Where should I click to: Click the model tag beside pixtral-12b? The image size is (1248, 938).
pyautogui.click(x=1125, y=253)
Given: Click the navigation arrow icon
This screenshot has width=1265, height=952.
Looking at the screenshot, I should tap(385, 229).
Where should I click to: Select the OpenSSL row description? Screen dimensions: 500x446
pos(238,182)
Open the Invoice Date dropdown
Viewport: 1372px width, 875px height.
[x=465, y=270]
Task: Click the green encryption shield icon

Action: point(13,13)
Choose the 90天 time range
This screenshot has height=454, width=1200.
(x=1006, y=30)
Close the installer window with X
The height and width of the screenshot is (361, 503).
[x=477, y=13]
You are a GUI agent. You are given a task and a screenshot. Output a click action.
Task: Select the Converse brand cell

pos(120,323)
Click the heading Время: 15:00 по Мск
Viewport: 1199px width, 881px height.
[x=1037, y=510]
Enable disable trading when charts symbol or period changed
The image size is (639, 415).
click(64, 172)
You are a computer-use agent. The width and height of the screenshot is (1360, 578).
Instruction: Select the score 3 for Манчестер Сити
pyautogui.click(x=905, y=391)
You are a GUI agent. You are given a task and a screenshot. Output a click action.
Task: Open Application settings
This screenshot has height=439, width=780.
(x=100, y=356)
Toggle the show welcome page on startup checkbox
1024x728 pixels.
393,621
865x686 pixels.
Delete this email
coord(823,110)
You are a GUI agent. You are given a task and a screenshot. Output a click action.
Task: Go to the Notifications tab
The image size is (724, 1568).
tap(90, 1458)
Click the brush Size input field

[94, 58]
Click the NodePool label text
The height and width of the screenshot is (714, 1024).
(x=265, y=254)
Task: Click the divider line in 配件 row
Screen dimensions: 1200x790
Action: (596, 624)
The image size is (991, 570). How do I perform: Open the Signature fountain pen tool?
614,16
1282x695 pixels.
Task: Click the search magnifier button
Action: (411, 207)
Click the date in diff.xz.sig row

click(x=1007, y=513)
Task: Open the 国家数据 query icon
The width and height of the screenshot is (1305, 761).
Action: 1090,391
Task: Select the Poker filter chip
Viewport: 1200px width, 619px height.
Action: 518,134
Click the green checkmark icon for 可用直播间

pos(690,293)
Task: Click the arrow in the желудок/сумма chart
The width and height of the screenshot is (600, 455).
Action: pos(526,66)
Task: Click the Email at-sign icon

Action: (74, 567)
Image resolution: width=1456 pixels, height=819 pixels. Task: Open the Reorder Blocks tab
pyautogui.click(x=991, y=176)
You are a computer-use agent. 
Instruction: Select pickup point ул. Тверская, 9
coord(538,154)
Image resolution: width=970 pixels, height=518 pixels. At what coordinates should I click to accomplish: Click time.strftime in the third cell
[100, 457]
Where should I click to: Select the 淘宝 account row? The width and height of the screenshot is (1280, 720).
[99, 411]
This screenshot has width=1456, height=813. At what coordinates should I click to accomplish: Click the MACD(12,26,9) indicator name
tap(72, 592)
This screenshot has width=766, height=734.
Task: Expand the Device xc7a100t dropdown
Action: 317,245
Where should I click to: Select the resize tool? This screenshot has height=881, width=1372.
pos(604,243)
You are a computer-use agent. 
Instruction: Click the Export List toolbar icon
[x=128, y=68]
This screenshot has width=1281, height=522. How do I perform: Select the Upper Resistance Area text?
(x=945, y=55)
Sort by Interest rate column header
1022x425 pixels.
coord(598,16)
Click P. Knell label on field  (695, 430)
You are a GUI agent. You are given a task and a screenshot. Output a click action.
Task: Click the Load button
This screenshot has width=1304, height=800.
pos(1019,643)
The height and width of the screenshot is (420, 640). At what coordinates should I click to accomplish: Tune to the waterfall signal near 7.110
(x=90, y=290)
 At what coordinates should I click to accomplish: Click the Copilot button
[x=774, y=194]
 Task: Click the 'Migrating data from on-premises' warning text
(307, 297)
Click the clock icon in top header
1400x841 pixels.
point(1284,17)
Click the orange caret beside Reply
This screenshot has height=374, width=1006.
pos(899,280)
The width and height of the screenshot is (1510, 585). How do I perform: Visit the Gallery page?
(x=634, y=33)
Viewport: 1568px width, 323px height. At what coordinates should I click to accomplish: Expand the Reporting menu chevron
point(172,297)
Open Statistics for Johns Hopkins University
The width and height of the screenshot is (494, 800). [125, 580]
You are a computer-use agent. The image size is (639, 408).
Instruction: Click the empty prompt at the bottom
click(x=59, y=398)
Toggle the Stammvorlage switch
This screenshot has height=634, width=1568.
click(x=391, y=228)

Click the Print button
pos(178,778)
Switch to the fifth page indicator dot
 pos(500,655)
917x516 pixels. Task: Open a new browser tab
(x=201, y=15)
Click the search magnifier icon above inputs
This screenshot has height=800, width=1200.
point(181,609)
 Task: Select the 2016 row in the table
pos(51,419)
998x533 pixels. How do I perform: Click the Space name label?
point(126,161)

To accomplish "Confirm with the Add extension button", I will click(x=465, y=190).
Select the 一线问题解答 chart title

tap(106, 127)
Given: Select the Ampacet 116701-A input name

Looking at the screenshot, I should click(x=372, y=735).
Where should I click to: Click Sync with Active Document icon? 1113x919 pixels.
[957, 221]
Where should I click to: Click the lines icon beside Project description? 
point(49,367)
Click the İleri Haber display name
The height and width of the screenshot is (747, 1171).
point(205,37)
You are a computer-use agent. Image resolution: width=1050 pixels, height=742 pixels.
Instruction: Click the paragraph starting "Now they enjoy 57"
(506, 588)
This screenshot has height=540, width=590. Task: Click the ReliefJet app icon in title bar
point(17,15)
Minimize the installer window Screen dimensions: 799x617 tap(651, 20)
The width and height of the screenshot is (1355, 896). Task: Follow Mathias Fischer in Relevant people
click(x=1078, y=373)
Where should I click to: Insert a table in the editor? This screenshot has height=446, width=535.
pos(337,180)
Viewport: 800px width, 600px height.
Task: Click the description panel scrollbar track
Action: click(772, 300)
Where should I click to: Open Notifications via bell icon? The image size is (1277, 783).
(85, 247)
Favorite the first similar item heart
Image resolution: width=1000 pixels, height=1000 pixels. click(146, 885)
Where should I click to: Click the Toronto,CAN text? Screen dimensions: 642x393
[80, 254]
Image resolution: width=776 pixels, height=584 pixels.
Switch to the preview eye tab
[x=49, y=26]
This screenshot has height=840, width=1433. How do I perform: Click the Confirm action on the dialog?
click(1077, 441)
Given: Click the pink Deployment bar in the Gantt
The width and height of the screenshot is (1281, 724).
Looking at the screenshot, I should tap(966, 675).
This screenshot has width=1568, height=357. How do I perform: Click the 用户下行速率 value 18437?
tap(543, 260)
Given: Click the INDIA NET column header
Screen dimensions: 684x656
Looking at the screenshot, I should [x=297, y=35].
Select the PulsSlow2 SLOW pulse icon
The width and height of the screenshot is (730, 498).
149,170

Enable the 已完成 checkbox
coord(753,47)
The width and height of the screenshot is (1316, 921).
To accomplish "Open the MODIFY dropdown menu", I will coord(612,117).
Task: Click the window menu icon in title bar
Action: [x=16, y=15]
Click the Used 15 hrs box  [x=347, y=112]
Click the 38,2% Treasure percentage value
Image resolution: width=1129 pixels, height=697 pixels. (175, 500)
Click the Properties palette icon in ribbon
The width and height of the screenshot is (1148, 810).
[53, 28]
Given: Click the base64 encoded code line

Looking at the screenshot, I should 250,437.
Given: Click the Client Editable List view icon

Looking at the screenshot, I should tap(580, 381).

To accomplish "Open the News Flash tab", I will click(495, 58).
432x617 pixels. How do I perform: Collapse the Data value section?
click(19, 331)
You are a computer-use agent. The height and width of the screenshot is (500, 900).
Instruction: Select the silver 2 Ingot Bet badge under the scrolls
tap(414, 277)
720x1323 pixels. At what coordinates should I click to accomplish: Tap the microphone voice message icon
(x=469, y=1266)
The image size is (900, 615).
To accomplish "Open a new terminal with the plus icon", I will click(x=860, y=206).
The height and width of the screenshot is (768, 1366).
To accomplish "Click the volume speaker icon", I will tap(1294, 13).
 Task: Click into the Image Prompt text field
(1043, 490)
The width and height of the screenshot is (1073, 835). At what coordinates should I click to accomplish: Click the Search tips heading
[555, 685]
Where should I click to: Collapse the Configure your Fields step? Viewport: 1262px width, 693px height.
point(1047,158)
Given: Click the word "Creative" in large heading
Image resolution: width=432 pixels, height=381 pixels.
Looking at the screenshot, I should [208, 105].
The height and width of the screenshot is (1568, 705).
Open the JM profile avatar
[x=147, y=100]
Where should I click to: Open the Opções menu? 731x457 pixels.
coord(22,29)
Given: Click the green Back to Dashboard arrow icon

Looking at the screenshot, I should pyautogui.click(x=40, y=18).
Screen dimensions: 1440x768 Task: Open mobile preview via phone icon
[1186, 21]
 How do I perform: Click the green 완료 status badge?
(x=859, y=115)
+===+
- **Prompt**
Using the entries above, state the number of lines that include "Toggle". Add nothing else.

- **Result for this task**
2